A Cost Plus arrangement can be set up with an insurer on a fee per claim basis. Cost Plus provides a method of payment for legitimate expenses not covered by the insured benefit program. Claims processed via Cost Plus are those expenses over the present policy limits which a client wishes to have covered. Claims must be qualified as an eligible medical and dental expense under the income tax act.

Life Insurance

Why do I need Life Insurance?

Life insurance protects your loved ones should the unthinkable happen and you are to pass away. The money from your life insurance policy can be used to take care of living expenses, mortgage payments, outstanding debts and credit card payments, childcare and education expenses, funeral costs, and more. The money can also be gifted to a loved one or favourite charity, or be used to protect the value of your estate or business.

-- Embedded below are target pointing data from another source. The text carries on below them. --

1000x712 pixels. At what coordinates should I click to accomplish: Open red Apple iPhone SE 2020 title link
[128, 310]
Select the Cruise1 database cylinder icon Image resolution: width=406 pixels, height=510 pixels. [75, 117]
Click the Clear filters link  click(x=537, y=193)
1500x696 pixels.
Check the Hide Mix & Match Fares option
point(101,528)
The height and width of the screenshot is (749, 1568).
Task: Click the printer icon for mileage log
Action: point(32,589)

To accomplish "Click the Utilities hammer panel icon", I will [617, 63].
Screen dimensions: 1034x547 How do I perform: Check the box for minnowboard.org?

How much Life Insurance do I need?

The amount of life insurance that's right for you if unique to you and your personal and financial situation. Such factors as marital status, children, your existing assets, your liabilities all will help us assess what type of life insurance is right for you and how much.

What is a death benefit?

A death benefit is the money your insurance company will pay to your named beneficiary if you die while your life insurance policy is in effect. The amount paid will be equal to the insurance coverage amount you have at the time of your death.